### Work task
A complete and exact copy of the data below is the task.

### Stored data

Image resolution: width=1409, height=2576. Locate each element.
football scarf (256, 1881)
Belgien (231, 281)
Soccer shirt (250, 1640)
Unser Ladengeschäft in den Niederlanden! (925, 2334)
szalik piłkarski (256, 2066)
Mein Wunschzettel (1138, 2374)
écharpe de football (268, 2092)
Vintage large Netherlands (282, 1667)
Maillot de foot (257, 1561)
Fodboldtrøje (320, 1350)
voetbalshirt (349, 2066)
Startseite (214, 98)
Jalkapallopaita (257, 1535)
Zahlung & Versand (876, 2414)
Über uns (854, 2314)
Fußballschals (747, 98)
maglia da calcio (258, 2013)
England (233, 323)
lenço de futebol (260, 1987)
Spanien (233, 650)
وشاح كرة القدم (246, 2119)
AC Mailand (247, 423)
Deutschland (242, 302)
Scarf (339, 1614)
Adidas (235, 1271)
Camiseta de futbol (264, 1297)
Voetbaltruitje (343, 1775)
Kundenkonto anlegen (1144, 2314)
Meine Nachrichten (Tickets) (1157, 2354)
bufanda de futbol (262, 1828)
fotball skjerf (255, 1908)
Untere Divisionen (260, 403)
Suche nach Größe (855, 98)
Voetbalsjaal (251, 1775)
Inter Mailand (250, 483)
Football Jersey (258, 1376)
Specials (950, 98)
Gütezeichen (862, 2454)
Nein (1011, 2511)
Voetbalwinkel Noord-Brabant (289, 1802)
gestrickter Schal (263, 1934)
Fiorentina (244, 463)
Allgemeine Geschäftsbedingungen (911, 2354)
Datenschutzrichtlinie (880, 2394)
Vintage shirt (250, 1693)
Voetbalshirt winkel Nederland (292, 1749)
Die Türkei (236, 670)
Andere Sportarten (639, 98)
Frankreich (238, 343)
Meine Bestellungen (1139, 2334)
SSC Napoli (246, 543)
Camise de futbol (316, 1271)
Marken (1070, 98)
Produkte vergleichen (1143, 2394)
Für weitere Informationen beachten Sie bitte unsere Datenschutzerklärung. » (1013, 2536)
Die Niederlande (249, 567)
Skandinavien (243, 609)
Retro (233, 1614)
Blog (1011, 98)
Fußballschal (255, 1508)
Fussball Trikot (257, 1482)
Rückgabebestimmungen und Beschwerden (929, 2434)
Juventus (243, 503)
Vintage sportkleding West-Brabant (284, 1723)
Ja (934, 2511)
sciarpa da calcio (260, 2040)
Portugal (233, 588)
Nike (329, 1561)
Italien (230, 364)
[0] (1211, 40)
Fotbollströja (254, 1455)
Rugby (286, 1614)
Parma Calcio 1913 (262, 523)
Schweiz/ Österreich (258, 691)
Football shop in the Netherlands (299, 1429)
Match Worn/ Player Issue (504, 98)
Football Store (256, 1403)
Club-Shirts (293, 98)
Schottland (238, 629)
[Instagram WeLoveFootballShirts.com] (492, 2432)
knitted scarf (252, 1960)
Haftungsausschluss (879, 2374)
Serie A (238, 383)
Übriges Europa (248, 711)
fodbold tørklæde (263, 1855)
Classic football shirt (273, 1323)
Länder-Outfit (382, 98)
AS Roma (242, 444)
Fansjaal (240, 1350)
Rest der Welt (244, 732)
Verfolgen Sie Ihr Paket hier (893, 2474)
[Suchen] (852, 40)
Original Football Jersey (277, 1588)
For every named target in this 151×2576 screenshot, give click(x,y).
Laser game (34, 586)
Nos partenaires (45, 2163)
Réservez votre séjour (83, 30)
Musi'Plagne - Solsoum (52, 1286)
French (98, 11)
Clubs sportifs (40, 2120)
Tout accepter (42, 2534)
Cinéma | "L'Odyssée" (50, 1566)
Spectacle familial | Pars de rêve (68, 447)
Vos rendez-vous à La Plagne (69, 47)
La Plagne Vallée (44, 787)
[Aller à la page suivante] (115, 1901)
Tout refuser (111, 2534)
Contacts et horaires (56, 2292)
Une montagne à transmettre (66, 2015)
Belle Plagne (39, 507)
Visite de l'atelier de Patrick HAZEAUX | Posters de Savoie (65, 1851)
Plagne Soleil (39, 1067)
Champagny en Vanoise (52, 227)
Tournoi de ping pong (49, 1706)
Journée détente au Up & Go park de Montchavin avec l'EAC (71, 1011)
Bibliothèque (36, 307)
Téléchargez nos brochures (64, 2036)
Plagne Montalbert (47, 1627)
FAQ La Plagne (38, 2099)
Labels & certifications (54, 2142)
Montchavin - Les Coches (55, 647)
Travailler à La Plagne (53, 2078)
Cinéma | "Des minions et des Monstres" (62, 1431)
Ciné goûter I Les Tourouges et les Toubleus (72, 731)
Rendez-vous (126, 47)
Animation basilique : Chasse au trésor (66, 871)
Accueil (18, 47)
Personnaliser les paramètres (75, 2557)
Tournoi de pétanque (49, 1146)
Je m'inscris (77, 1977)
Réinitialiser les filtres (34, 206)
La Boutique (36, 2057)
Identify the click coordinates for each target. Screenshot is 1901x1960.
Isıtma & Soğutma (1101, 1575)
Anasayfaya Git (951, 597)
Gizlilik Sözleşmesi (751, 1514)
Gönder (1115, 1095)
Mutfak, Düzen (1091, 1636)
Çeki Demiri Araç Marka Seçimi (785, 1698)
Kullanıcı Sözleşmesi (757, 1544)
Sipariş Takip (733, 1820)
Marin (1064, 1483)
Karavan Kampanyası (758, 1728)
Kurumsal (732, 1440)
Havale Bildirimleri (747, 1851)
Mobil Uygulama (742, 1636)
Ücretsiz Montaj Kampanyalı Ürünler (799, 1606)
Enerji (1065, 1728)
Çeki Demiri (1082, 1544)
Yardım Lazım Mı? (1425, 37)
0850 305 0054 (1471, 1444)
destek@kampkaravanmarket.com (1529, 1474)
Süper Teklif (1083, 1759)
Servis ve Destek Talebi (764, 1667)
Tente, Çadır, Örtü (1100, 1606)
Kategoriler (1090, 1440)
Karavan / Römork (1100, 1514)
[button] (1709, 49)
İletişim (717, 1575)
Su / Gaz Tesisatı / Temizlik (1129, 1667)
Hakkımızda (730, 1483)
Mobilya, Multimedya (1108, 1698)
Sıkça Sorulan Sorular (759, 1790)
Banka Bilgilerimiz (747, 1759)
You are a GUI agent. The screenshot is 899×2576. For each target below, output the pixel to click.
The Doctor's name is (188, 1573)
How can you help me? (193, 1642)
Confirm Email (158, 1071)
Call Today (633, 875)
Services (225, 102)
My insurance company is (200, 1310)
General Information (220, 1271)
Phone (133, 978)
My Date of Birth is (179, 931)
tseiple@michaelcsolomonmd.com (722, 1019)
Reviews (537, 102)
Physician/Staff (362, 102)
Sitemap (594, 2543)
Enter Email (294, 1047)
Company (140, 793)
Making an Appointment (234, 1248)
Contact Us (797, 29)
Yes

### Answer area
Image resolution: width=1409, height=2576. Locate each element.
football scarf (256, 1881)
Belgien (231, 281)
Soccer shirt (250, 1640)
Unser Ladengeschäft in den Niederlanden! (925, 2334)
szalik piłkarski (256, 2066)
Mein Wunschzettel (1138, 2374)
écharpe de football (268, 2092)
Vintage large Netherlands (282, 1667)
Maillot de foot (257, 1561)
Fodboldtrøje (320, 1350)
voetbalshirt (349, 2066)
Startseite (214, 98)
Jalkapallopaita (257, 1535)
Zahlung & Versand (876, 2414)
Über uns (854, 2314)
Fußballschals (747, 98)
maglia da calcio (258, 2013)
England (233, 323)
lenço de futebol (260, 1987)
Spanien (233, 650)
وشاح كرة القدم (246, 2119)
AC Mailand (247, 423)
Deutschland (242, 302)
Scarf (339, 1614)
Adidas (235, 1271)
Camiseta de futbol (264, 1297)
Voetbaltruitje (343, 1775)
Kundenkonto anlegen (1144, 2314)
Meine Nachrichten (Tickets) (1157, 2354)
bufanda de futbol (262, 1828)
fotball skjerf (255, 1908)
Untere Divisionen (260, 403)
Suche nach Größe (855, 98)
Voetbalsjaal (251, 1775)
Inter Mailand (250, 483)
Football Jersey (258, 1376)
Specials (950, 98)
Gütezeichen (862, 2454)
Nein (1011, 2511)
Voetbalwinkel Noord-Brabant (289, 1802)
gestrickter Schal (263, 1934)
Fiorentina (244, 463)
Allgemeine Geschäftsbedingungen (911, 2354)
Datenschutzrichtlinie (880, 2394)
Vintage shirt (250, 1693)
Voetbalshirt winkel Nederland (292, 1749)
Die Türkei (236, 670)
Andere Sportarten (639, 98)
Frankreich (238, 343)
Meine Bestellungen (1139, 2334)
SSC Napoli (246, 543)
Camise de futbol (316, 1271)
Marken (1070, 98)
Produkte vergleichen (1143, 2394)
Für weitere Informationen beachten Sie bitte unsere Datenschutzerklärung. » (1013, 2536)
Die Niederlande (249, 567)
Skandinavien (243, 609)
Retro (233, 1614)
Blog (1011, 98)
Fußballschal (255, 1508)
Fussball Trikot (257, 1482)
Rückgabebestimmungen und Beschwerden (929, 2434)
Juventus (243, 503)
Vintage sportkleding West-Brabant (284, 1723)
Ja (934, 2511)
sciarpa da calcio (260, 2040)
Portugal (233, 588)
Nike (329, 1561)
Italien (230, 364)
[0] (1211, 40)
Fotbollströja (254, 1455)
Rugby (286, 1614)
Parma Calcio 1913 (262, 523)
Schweiz/ Österreich (258, 691)
Football shop in the Netherlands (299, 1429)
Match Worn/ Player Issue (504, 98)
Football Store (256, 1403)
Club-Shirts (293, 98)
Schottland (238, 629)
[Instagram WeLoveFootballShirts.com] (492, 2432)
knitted scarf (252, 1960)
Haftungsausschluss (879, 2374)
Serie A (238, 383)
Übriges Europa (248, 711)
fodbold tørklæde (263, 1855)
Classic football shirt (273, 1323)
Länder-Outfit (382, 98)
AS Roma (242, 444)
Fansjaal (240, 1350)
Rest der Welt (244, 732)
Verfolgen Sie Ihr Paket hier (893, 2474)
[Suchen] (852, 40)
Original Football Jersey (277, 1588)
For every named target in this 151×2576 screenshot, give click(x,y).
Laser game (34, 586)
Nos partenaires (45, 2163)
Réservez votre séjour (83, 30)
Musi'Plagne - Solsoum (52, 1286)
French (98, 11)
Clubs sportifs (40, 2120)
Tout accepter (42, 2534)
Cinéma | "L'Odyssée" (50, 1566)
Spectacle familial | Pars de rêve (68, 447)
Vos rendez-vous à La Plagne (69, 47)
La Plagne Vallée (44, 787)
[Aller à la page suivante] (115, 1901)
Tout refuser (111, 2534)
Contacts et horaires (56, 2292)
Une montagne à transmettre (66, 2015)
Belle Plagne (39, 507)
Visite de l'atelier de Patrick HAZEAUX | Posters de Savoie (65, 1851)
Plagne Soleil (39, 1067)
Champagny en Vanoise (52, 227)
Tournoi de ping pong (49, 1706)
Journée détente au Up & Go park de Montchavin avec l'EAC (71, 1011)
Bibliothèque (36, 307)
Téléchargez nos brochures (64, 2036)
Plagne Montalbert (47, 1627)
FAQ La Plagne (38, 2099)
Labels & certifications (54, 2142)
Montchavin - Les Coches (55, 647)
Travailler à La Plagne (53, 2078)
Cinéma | "Des minions et des Monstres" (62, 1431)
Ciné goûter I Les Tourouges et les Toubleus (72, 731)
Rendez-vous (126, 47)
Animation basilique : Chasse au trésor (66, 871)
Accueil (18, 47)
Personnaliser les paramètres (75, 2557)
Tournoi de pétanque (49, 1146)
Je m'inscris (77, 1977)
Réinitialiser les filtres (34, 206)
La Boutique (36, 2057)
Identify the click coordinates for each target. Screenshot is 1901x1960.
Isıtma & Soğutma (1101, 1575)
Anasayfaya Git (951, 597)
Gizlilik Sözleşmesi (751, 1514)
Gönder (1115, 1095)
Mutfak, Düzen (1091, 1636)
Çeki Demiri Araç Marka Seçimi (785, 1698)
Kullanıcı Sözleşmesi (757, 1544)
Sipariş Takip (733, 1820)
Marin (1064, 1483)
Karavan Kampanyası (758, 1728)
Kurumsal (732, 1440)
Havale Bildirimleri (747, 1851)
Mobil Uygulama (742, 1636)
Ücretsiz Montaj Kampanyalı Ürünler (799, 1606)
Enerji (1065, 1728)
Çeki Demiri (1082, 1544)
Yardım Lazım Mı? (1425, 37)
0850 305 0054 (1471, 1444)
destek@kampkaravanmarket.com (1529, 1474)
Süper Teklif (1083, 1759)
Servis ve Destek Talebi (764, 1667)
Tente, Çadır, Örtü (1100, 1606)
Kategoriler (1090, 1440)
Karavan / Römork (1100, 1514)
[button] (1709, 49)
İletişim (717, 1575)
Su / Gaz Tesisatı / Temizlik (1129, 1667)
Hakkımızda (730, 1483)
Mobilya, Multimedya (1108, 1698)
Sıkça Sorulan Sorular (759, 1790)
Banka Bilgilerimiz (747, 1759)
You are a GUI agent. The screenshot is 899×2576. For each target below, output the pixel to click.
The Doctor's name is (188, 1573)
How can you help me? (193, 1642)
Confirm Email (158, 1071)
Call Today (633, 875)
Services (225, 102)
My insurance company is (200, 1310)
General Information (220, 1271)
Phone (133, 978)
My Date of Birth is (179, 931)
tseiple@michaelcsolomonmd.com (722, 1019)
Reviews (537, 102)
Physician/Staff (362, 102)
Sitemap (594, 2543)
Enter Email (294, 1047)
Company (140, 793)
Making an Appointment (234, 1248)
Contact Us (797, 29)
Yes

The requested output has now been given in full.